The Michelada Think Tank is a group of socially conscious artists, educators, and activists of color hosting conversations with other people of color (PoC) and allies who are also socially-engaged artists, educators, and activists and/or interested in creative ways of making change happen. MTT is interested in facilitating conversations and creating community around issues faced by people of color while promoting action beyond the discussion.
Quyên Nguyen-Le (pronouns: they > she) is a Vietnamese-American filmmaker born and raised in Southern California, whose work explores the intersections of queerness, memory, and cultural identity. The video exhibited in ABOUT-FACE is titled Nước (Water/Homeland), and is an experimental narrative short film about a queer Vietnamese American teen who attempts to piece together and understand their mom's experience as a Vietnam War refugee.
Jimena Sarno, a multi-disciplinary artist and organizer, emigrated from Buenos Aires and now lives in Los Angeles. She works across a range of media including installation, sound, video, text, and sculpture. Her work reflects a desire to understand how systems of knowledge, classifications, and scripts become normalized, and the ways in which the dominant culture shapes a worldview. ABOUT-FACE highlights Sarno’s Public Address, a sound and sculpture installation that singles out the invisible/inaudible presence of the institution/state through the index of sound (clanking). For the viewer, the space they inhabit becomes evocative of protest.
dana washington is a visual artist working in San Diego and Los Angeles who uses film, portraiture, text, and narration to examine history, fiction, and memory. In Under Bone, the work included in ABOUT-FACE, she conjures elements of remembrance and family, with a narration that digs into the struggle of Black and queer persons, and considers oppression, healing, and futurity. Her video and film works have been shown at the Toronto Film Festival, Filmforum @ MOCA Los Angeles, and the Outfest Fusion LGBT People of Color Film Festival.
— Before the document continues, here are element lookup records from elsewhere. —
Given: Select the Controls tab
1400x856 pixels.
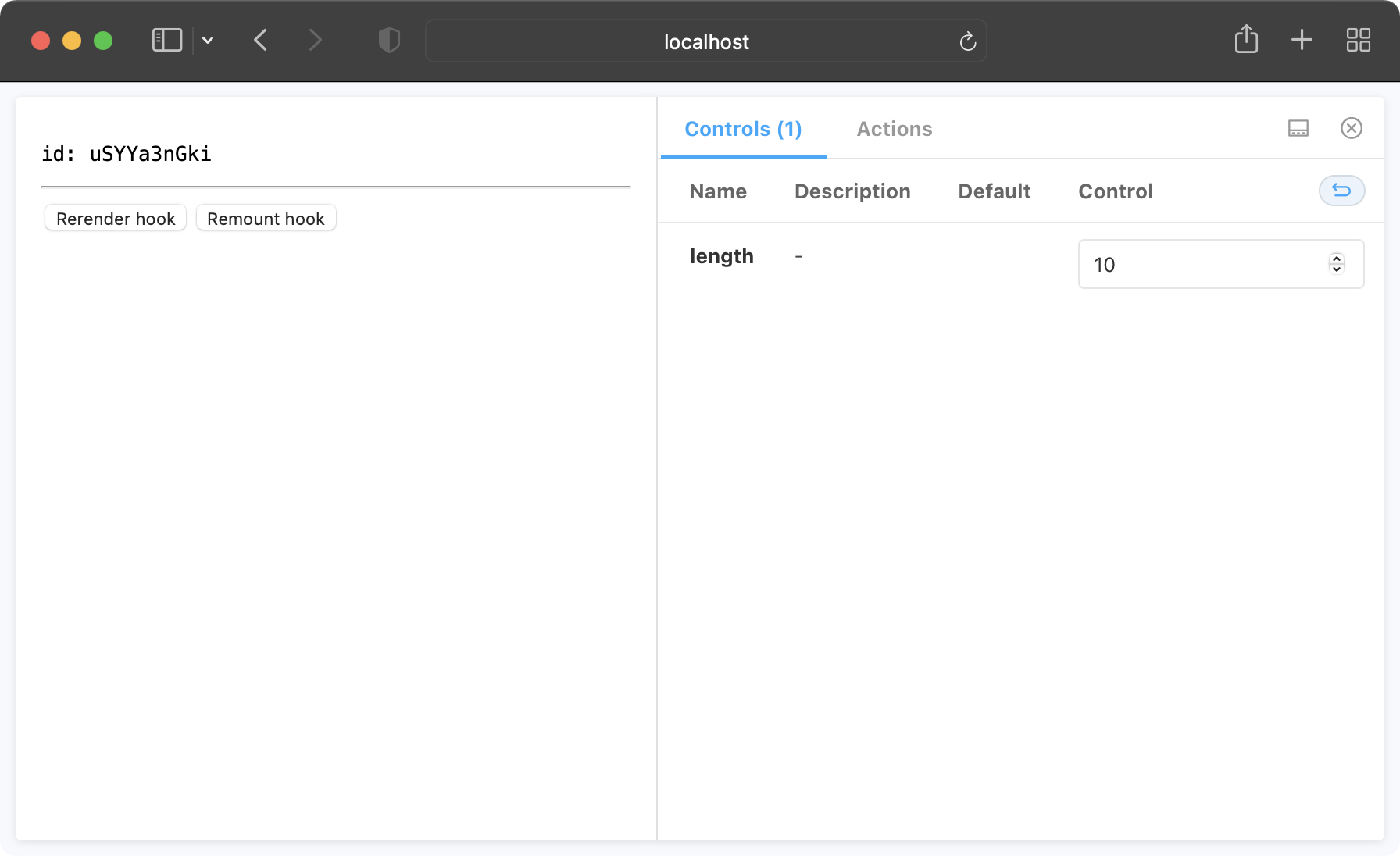Looking at the screenshot, I should 742,128.
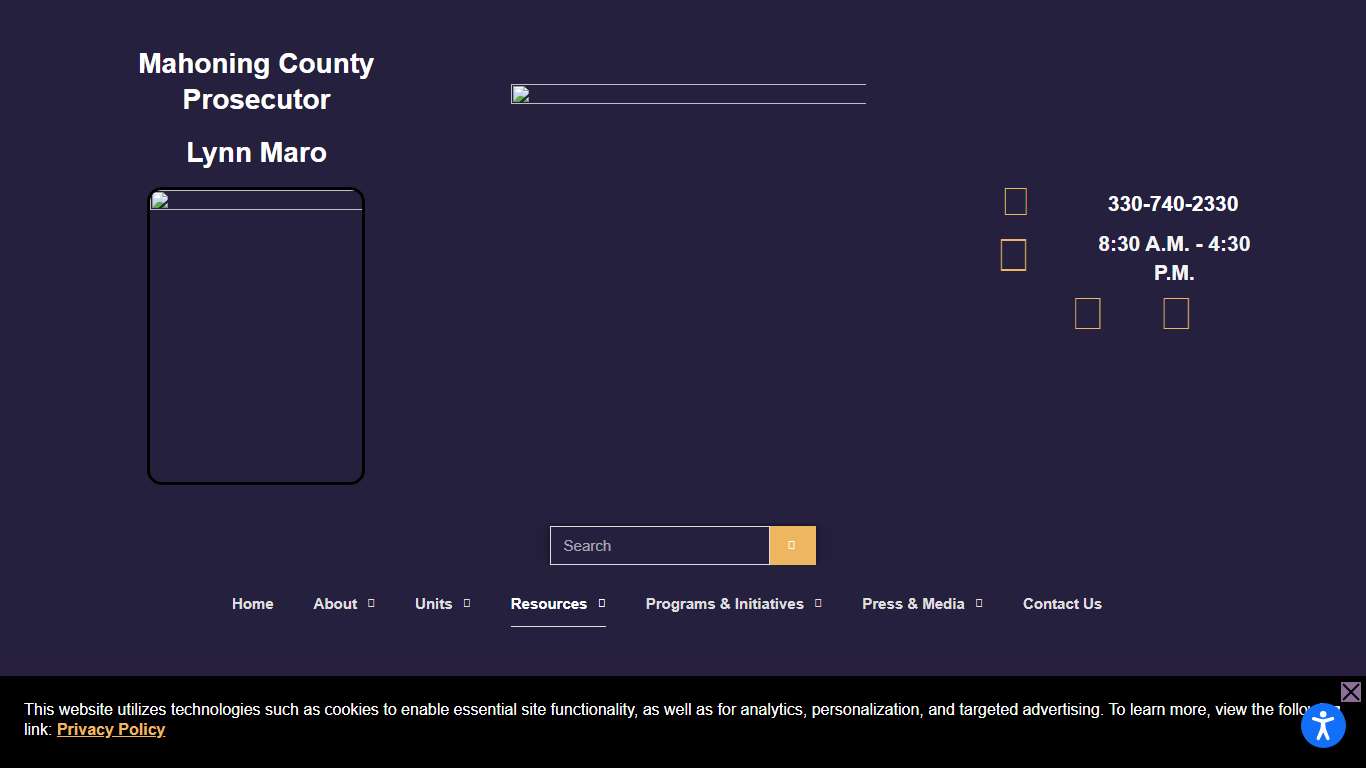Click the 330-740-2330 phone number
1366x768 pixels.
(x=1172, y=204)
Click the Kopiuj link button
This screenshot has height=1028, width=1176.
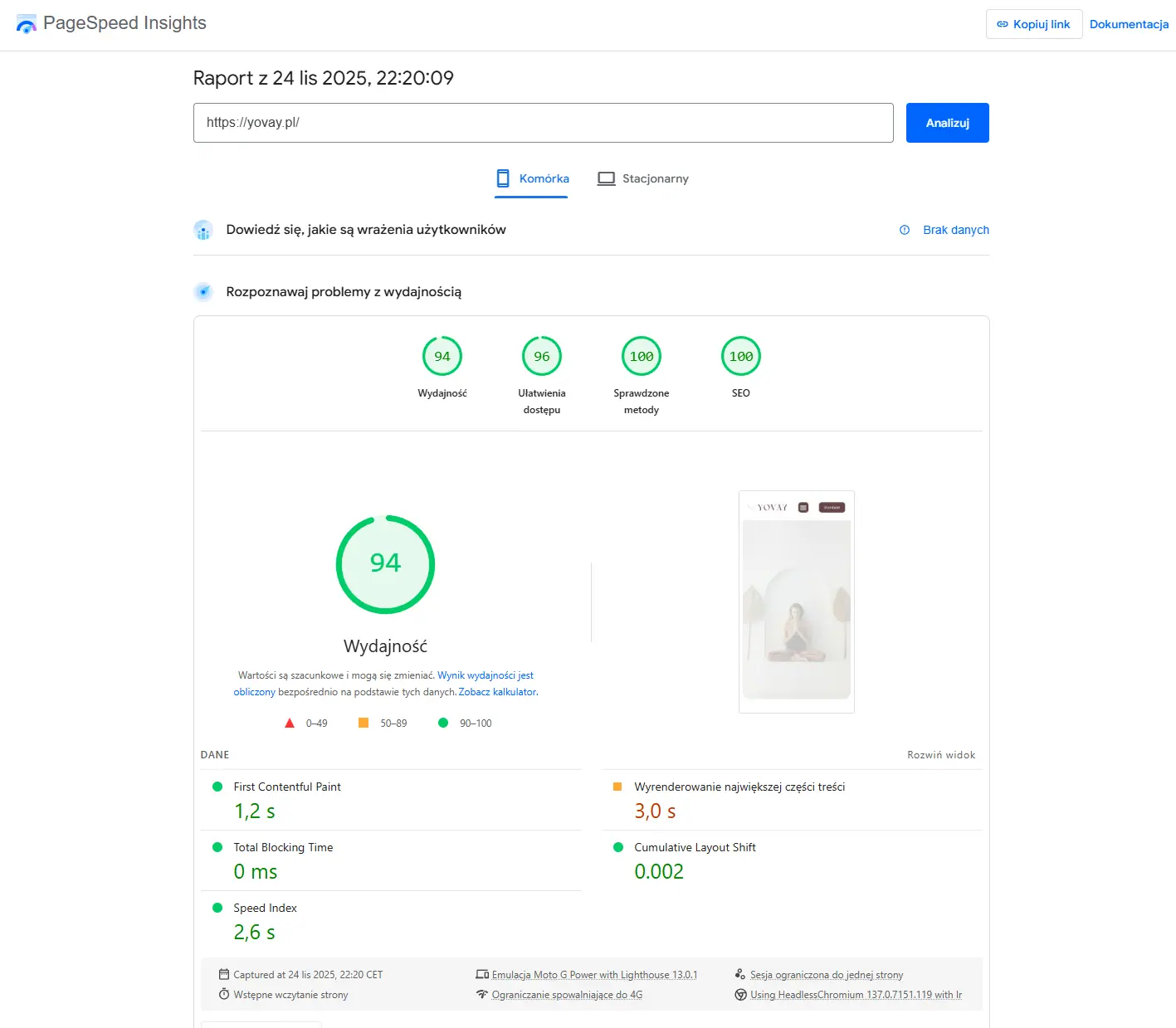pos(1033,24)
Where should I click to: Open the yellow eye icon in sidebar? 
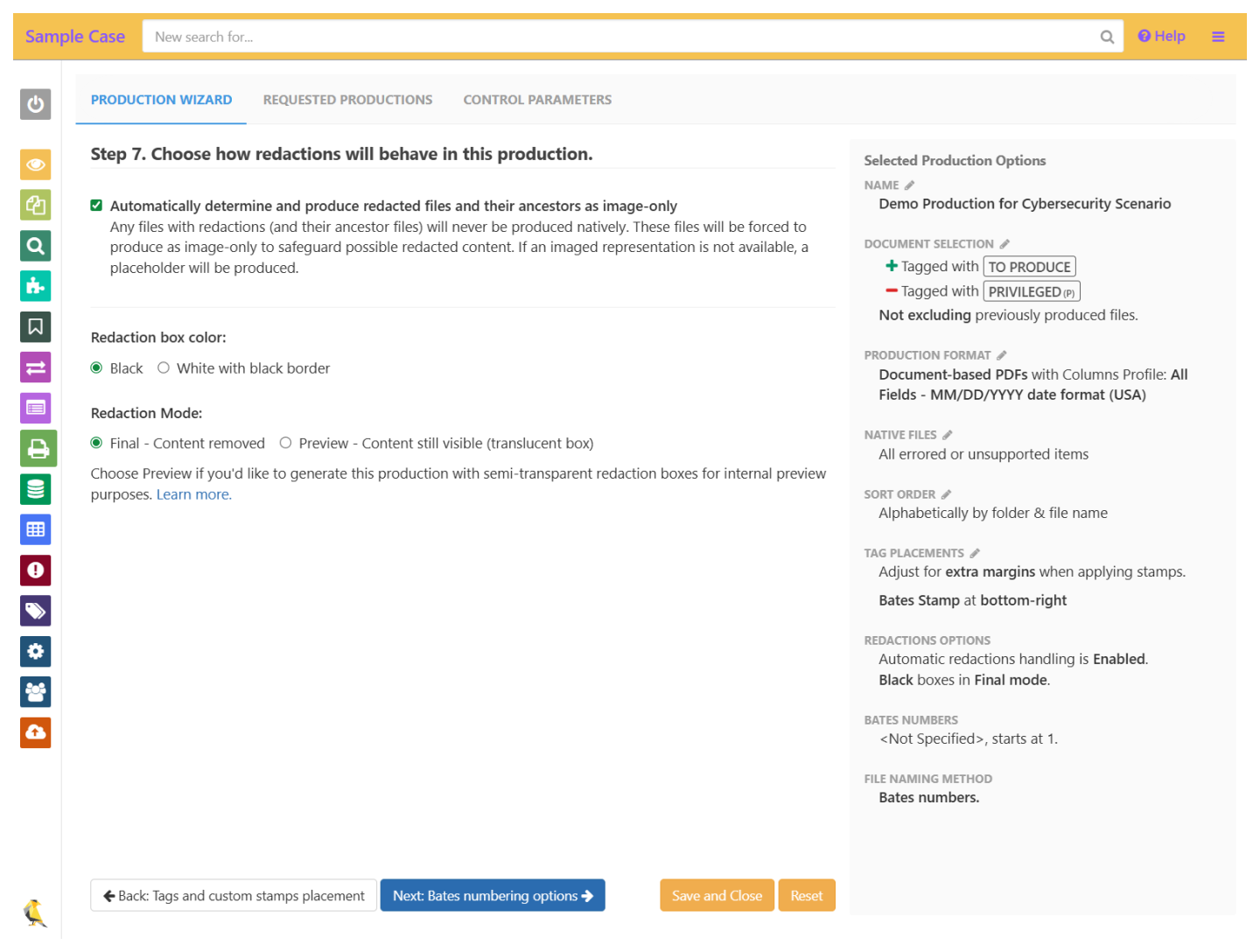(x=35, y=164)
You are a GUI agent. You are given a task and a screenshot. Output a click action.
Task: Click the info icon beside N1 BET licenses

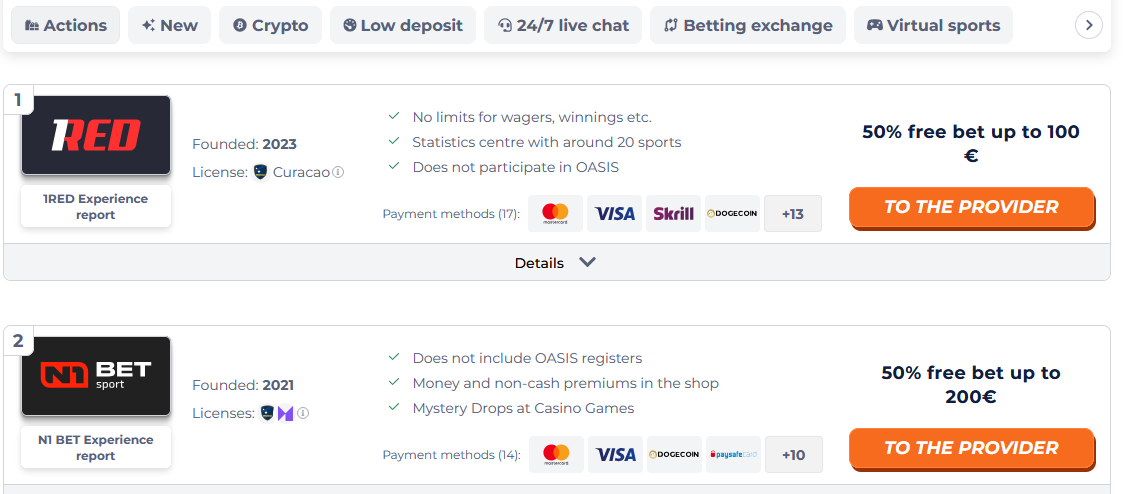coord(303,413)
Lorna Simpson came to prominence in the 1980s with her pioneering approach to conceptual photography. Simpson’s early work – particularly her striking juxtapositions of text and staged images – raised questions about the nature of representation, identity, gender, race and history that continue to drive the artist’s expanding and multi-disciplinary practice today. She deftly explores the medium’s umbilical relation to memory and history, both central themes within her work. Her works have been exhibited at and are in the collections of the Museum of Modern Art, New York; the Museum of Contemporary Art, Chicago; the Walker Art Center, Minneapolis; Whitney Museum of American Art, New York; Los Angeles Museum of Contemporary Art, Los Angeles; and Haus der Kunst; Munich amongst others. Important international exhibitions have included the Hugo Boss Prize at the Guggenheim Museum, New York, Documenta XI in Kassel, Germany, and the 56th Venice Biennale, Venice, Italy. Lorna Simpson is represented by Hauser & Wirth.